China's strategy driven by desire to check US




By Sunny Lee


China’s interests in the Korean Peninsula are primarily driven by competition with the United States, a veteran Chinese analyst on Korea said recently.


“The primary reason that Beijing pays attention to the peninsula is less about Korea per se, but has more to do with the U.S.,” said Xu Baokang, an expert on Korean issues.


Xu, 61, is one of the best qualified Chinese to comment on both sides of the divided Koreas because he knows them in an up-close and personal manner. He lived in Pyongyang for 15 years, followed by 16 years in Seoul, until 2008, as a correspondent for the People’s Daily. With his rare experience, he frequently sits on an expert panel that discusses relations between Beijing and Seoul.
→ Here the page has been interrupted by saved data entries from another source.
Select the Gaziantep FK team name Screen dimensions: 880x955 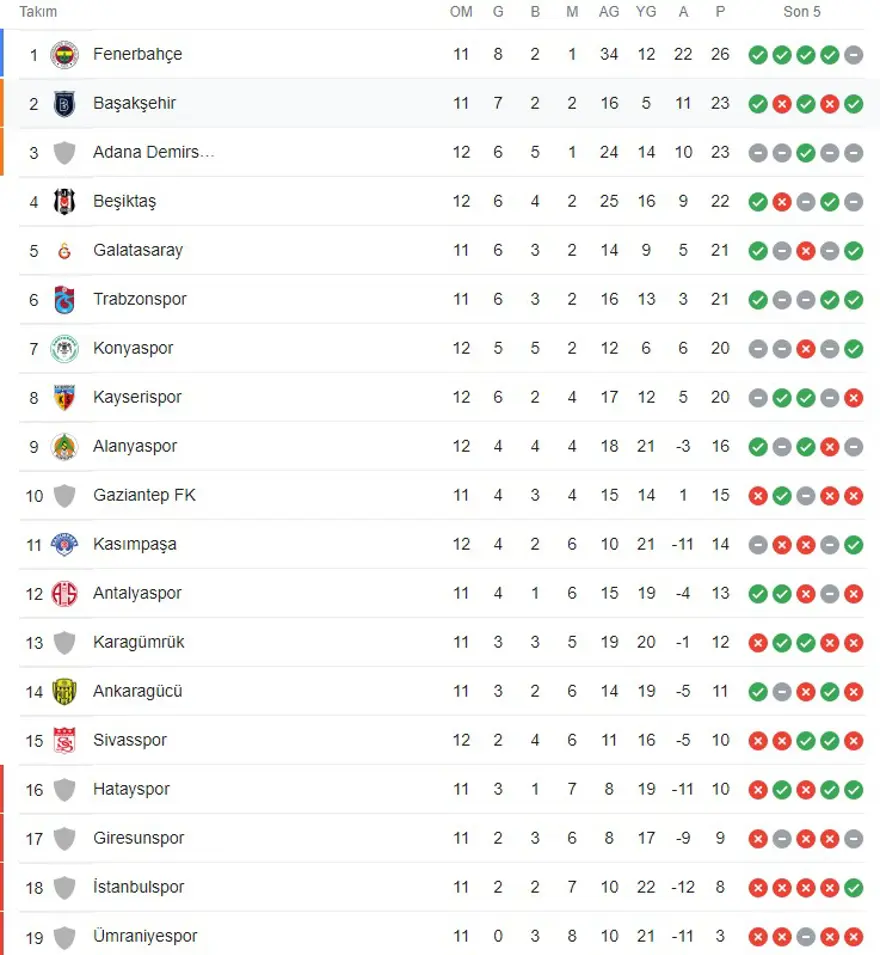click(144, 495)
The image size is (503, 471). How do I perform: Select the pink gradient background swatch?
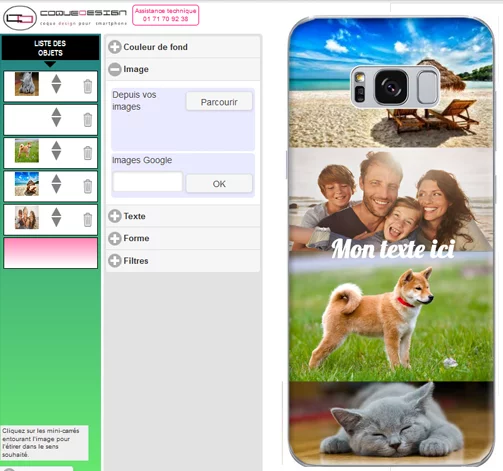click(x=51, y=253)
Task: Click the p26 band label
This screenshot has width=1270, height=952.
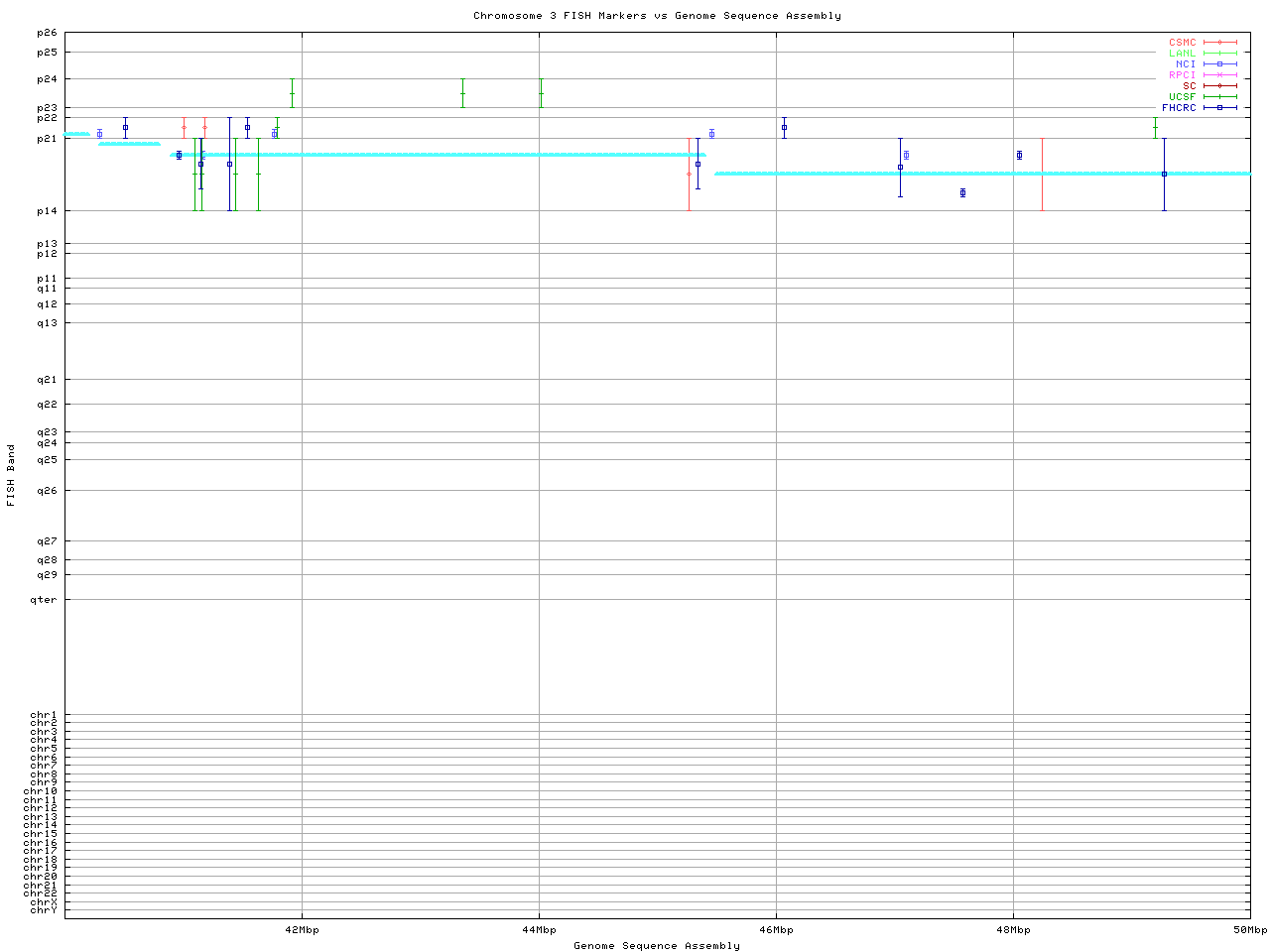Action: pyautogui.click(x=47, y=33)
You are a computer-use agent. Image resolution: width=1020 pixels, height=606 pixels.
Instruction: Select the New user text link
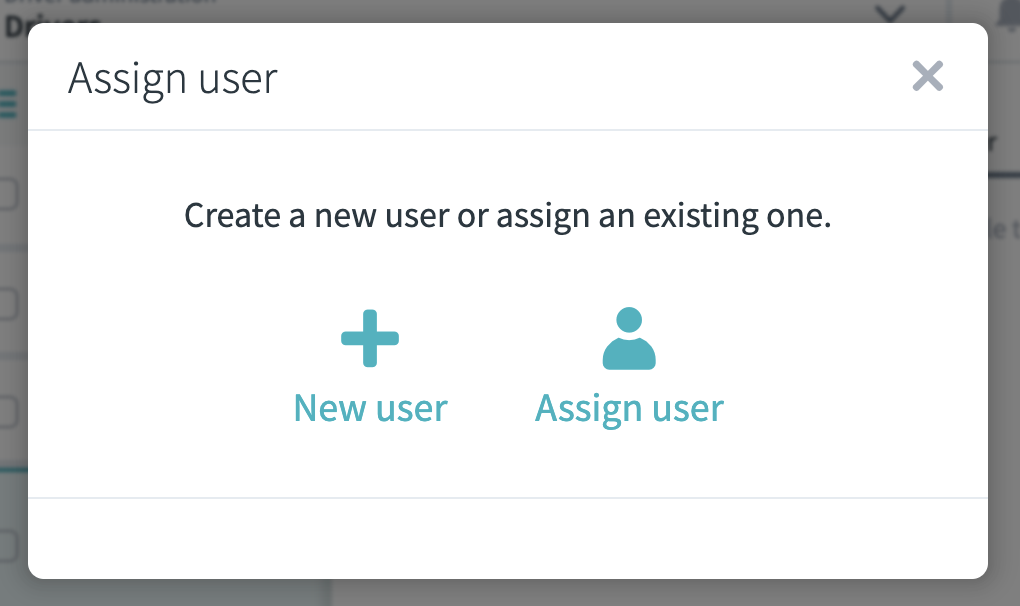tap(370, 407)
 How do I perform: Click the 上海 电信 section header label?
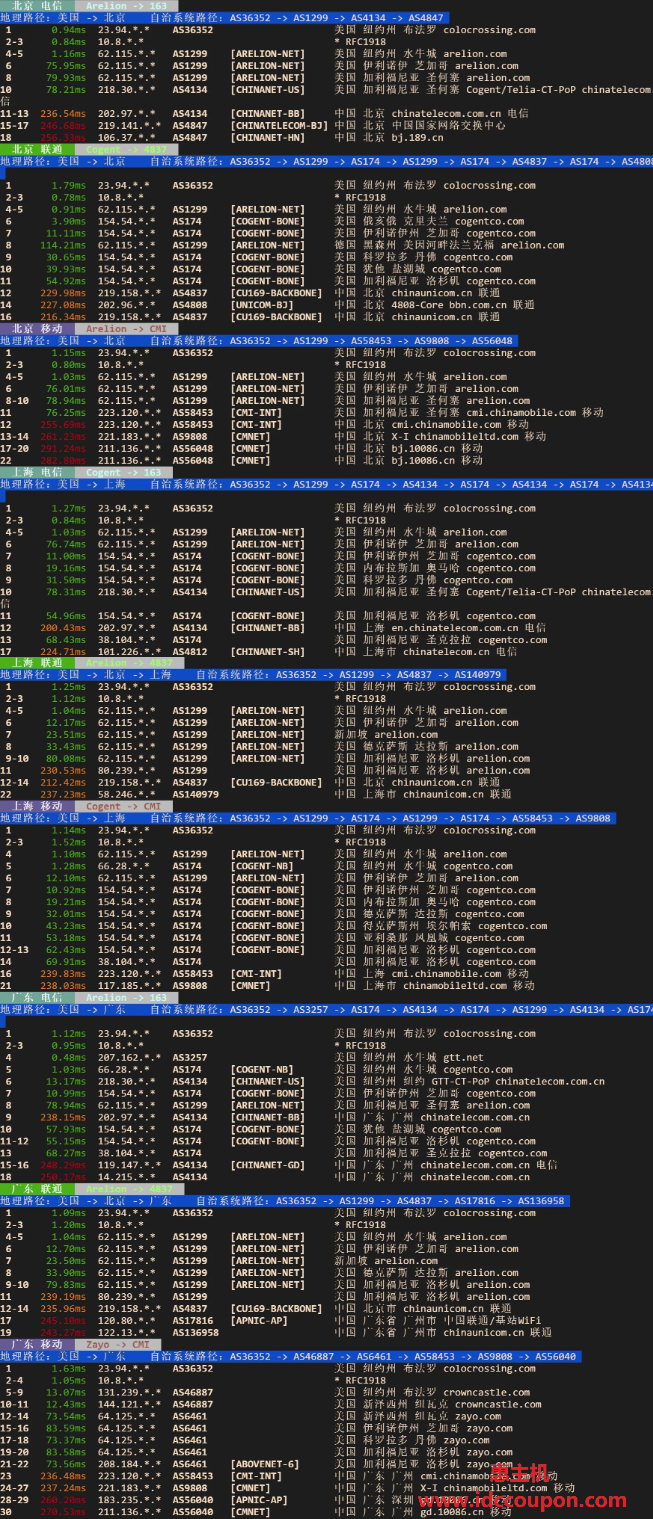point(37,472)
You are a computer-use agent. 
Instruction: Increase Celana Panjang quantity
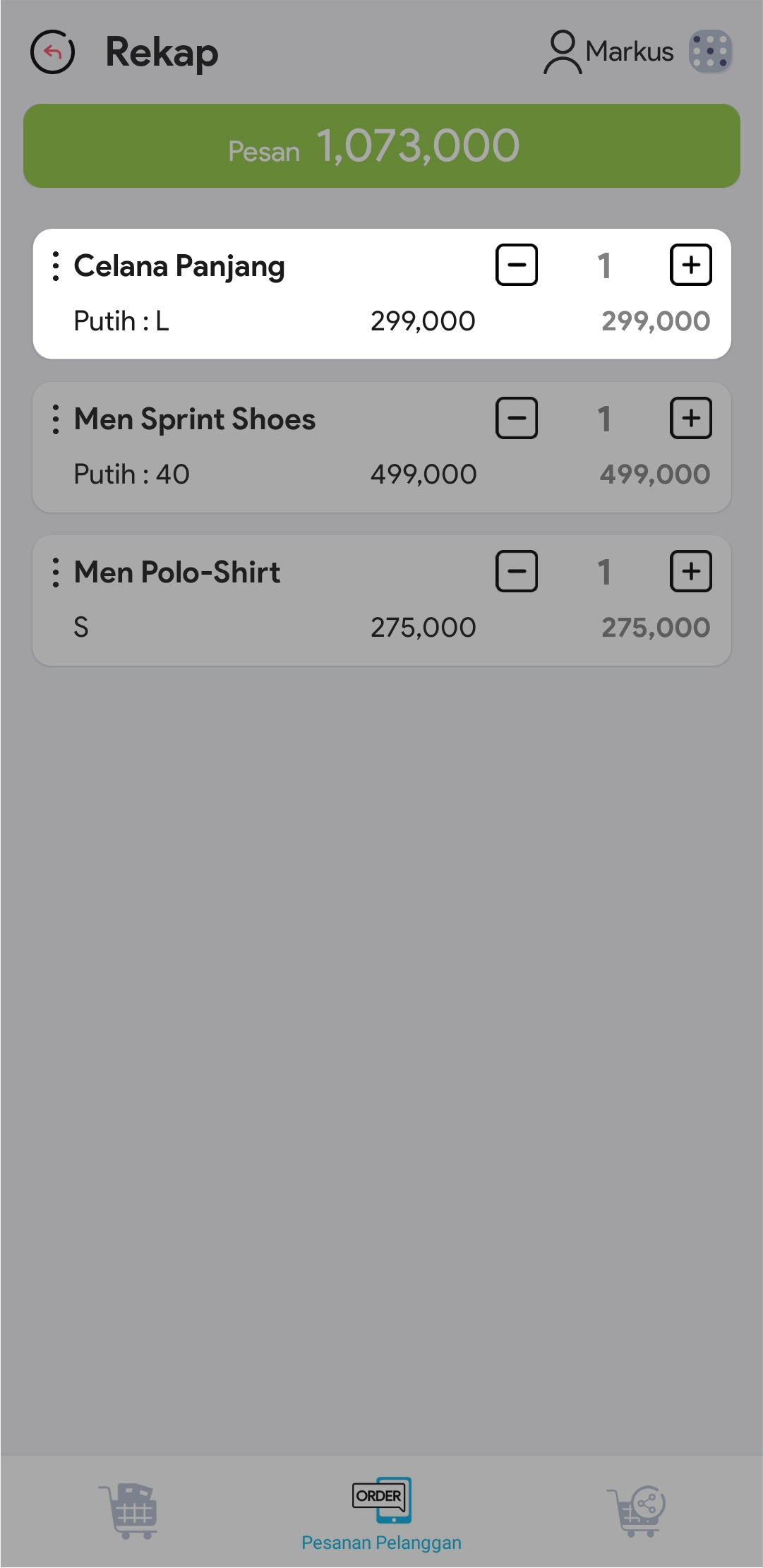click(690, 265)
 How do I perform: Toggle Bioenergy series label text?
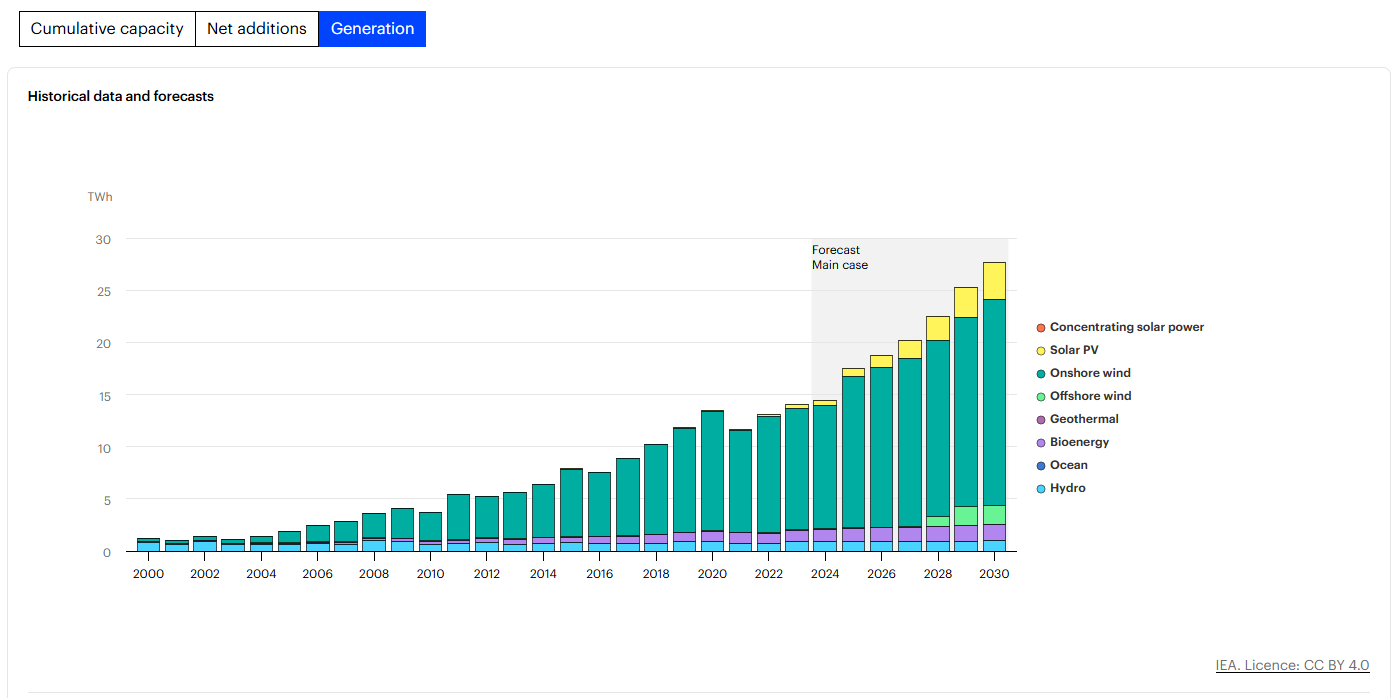1079,443
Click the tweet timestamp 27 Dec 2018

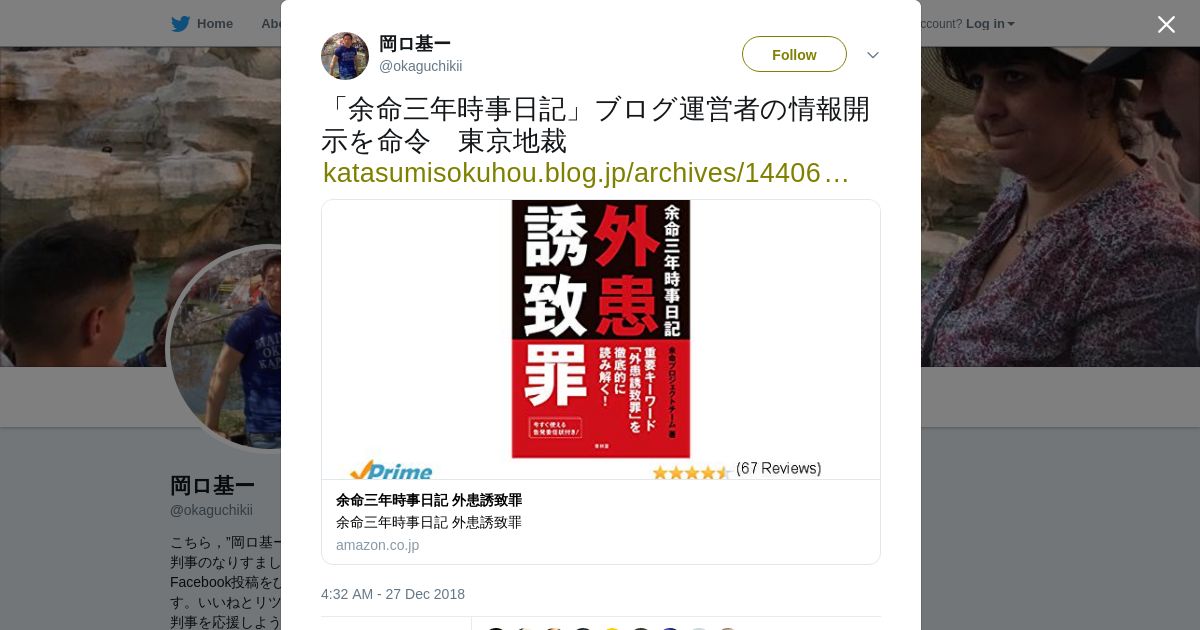point(393,594)
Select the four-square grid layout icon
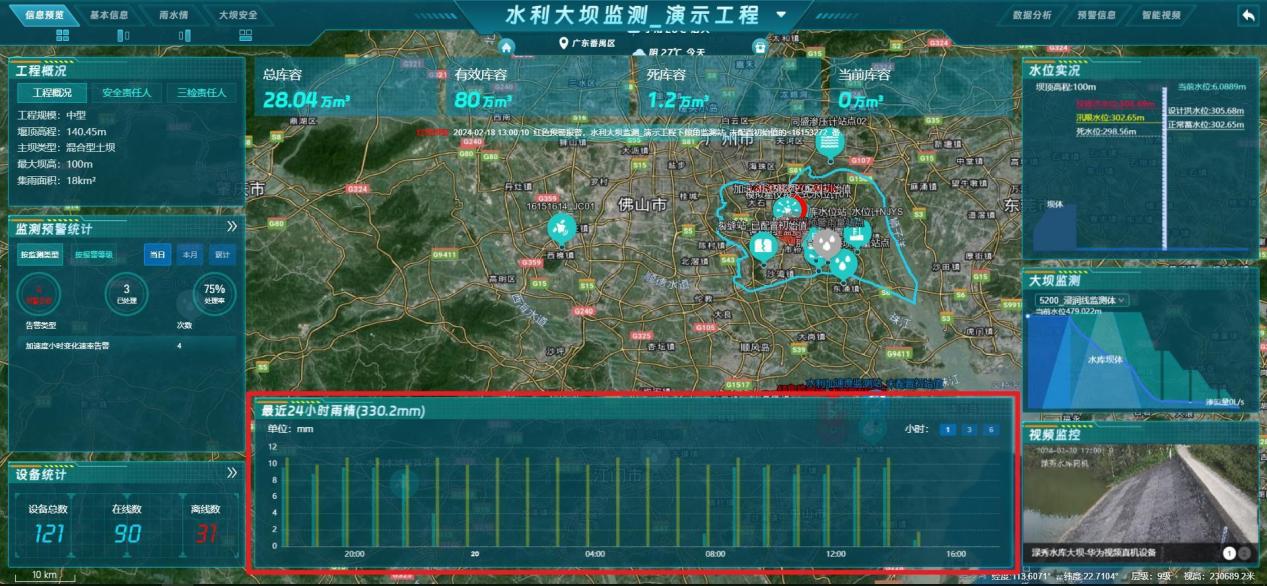Image resolution: width=1267 pixels, height=586 pixels. tap(62, 36)
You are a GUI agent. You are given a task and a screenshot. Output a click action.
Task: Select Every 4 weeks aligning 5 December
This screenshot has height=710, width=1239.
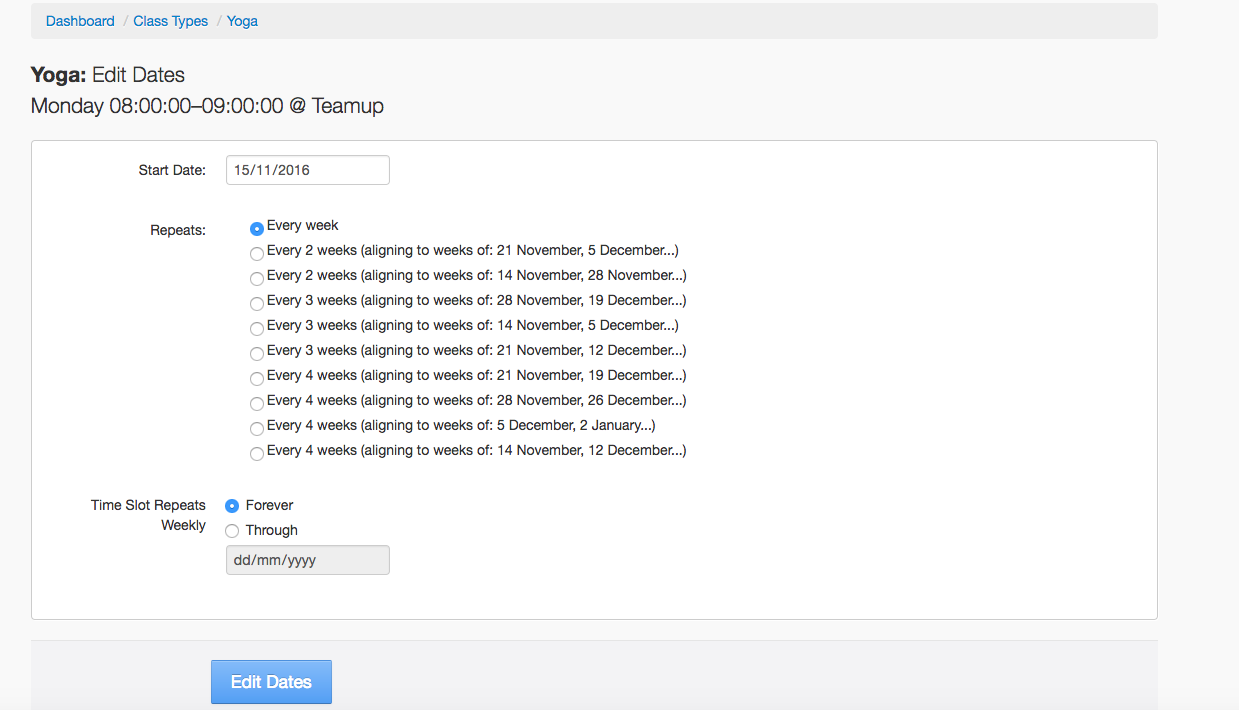pyautogui.click(x=257, y=428)
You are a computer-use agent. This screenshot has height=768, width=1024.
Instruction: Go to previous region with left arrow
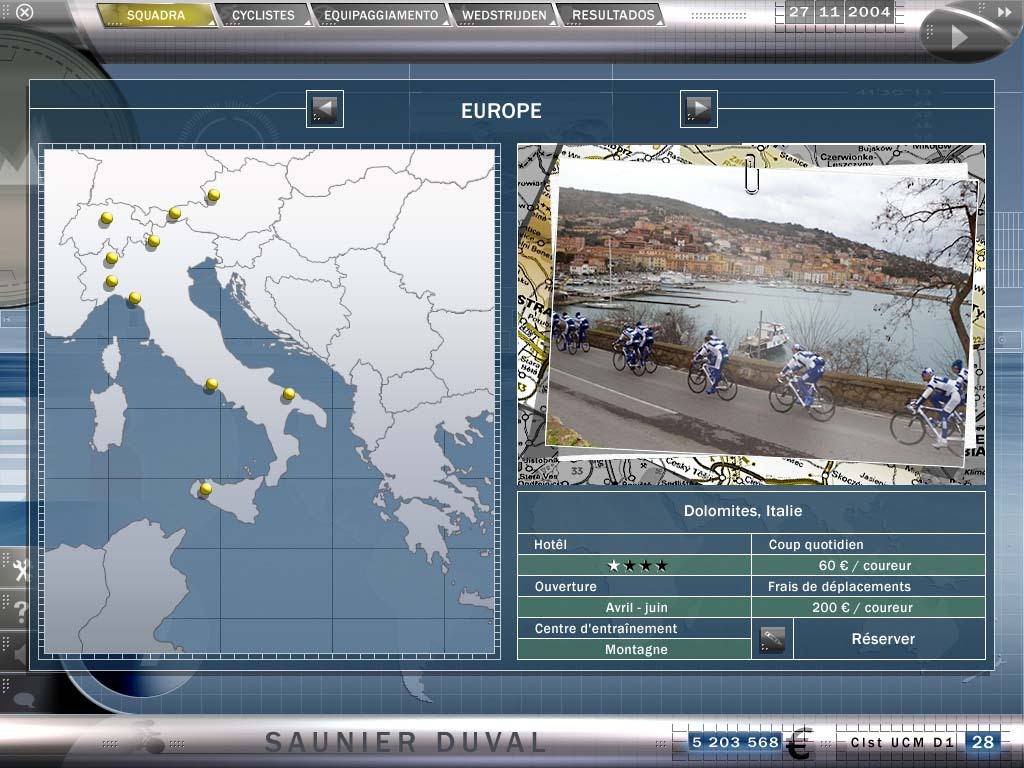pyautogui.click(x=324, y=109)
According to Xu, the reason the United States pays attention to Korea is also mainly due to its geopolitical importance in maintaining America’s strategic interests in East Asia. “The Korean Peninsula is where the different interests of powerful stakeholders converge and collide,” Xu said in an exclusive interview with The Korea Times.


He uses the context to explain the diplomatic confrontation Seoul had with Beijing over their different strategies on Pyongyang last year.


“The Cheonan and Yeonpyeong incidents didn’t happen out of the blue. They have a historical background. And this is the fact that the Korean Peninsula was divided by powerful stakeholders during the Cold War era who had different interests,” he said.


“Let’s face it,” Xu continued, “China and South Korea also differ over the North Korean issue.” He argued since the two tragedies last year had a Cold War background, a fundamental solution can be found by removing the Cold War structure on the peninsula.


“Unless this structure hovering over the Korean Peninsula is eliminated, military conflicts between the two Koreas will continue.”


The countries have technically been in a state of war since the 1950-53 Korean War because it ended with a truce, not a peace treaty that would have officially ended the conflict. According to Xu, a fundamental solution is therefore needed to change the truce to a peace treaty.


Xu said South Korea should be included as a party to the proposed peace treaty. The country is not a formal party to the armistice because Syngman Rhee, the South Korean president then, feared that a truce would lead to a permanent division of the Korean Peninsula. The temporary ceasefire pact was signed between North Korea and China, and the U.S.-led United Nations.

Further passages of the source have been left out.